> Aim of the task
Output exactly the lines from the line with "Viewport: 934px width, 430px height." through the end of the records below. Include nothing else.

> Data to examine
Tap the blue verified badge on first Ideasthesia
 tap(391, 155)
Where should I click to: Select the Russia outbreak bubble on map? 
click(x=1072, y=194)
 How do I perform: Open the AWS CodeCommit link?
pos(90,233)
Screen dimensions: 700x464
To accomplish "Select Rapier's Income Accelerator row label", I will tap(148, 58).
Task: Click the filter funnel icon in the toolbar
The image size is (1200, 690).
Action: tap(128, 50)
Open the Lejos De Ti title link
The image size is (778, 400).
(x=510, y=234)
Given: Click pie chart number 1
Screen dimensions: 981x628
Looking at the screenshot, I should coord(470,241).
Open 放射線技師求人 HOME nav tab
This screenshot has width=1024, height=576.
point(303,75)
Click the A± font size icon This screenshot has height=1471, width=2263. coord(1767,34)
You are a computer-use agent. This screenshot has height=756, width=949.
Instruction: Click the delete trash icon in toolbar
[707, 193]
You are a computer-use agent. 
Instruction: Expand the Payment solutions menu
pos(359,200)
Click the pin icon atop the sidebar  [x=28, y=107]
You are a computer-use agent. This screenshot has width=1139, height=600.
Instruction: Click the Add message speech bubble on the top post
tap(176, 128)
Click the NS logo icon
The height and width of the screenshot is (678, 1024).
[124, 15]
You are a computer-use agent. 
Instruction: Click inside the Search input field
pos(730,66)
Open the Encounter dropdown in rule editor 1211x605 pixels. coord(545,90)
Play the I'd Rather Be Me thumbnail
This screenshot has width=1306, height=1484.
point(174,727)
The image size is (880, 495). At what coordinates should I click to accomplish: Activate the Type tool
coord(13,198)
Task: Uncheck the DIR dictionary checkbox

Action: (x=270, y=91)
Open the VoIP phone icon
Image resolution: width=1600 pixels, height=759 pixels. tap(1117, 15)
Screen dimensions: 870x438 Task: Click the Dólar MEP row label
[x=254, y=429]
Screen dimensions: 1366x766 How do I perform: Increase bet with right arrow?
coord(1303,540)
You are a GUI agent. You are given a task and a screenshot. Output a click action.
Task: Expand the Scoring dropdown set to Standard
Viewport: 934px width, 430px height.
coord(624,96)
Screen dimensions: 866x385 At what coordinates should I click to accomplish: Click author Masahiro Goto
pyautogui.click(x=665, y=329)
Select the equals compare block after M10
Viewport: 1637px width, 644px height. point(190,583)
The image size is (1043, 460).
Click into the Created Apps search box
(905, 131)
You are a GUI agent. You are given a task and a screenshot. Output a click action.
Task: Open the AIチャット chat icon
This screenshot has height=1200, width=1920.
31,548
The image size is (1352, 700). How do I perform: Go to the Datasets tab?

> Written response
Viewport: 934px width, 430px height.
coord(624,96)
Screen dimensions: 866x385 At what coordinates should I click to accomplish: Click author Masahiro Goto
pyautogui.click(x=665, y=329)
Select the equals compare block after M10
Viewport: 1637px width, 644px height. point(190,583)
The image size is (1043, 460).
Click into the Created Apps search box
(905, 131)
You are a GUI agent. You are given a task and a screenshot. Output a click action.
Task: Open the AIチャット chat icon
This screenshot has height=1200, width=1920.
31,548
The image size is (1352, 700). How do I perform: Go to the Datasets tab?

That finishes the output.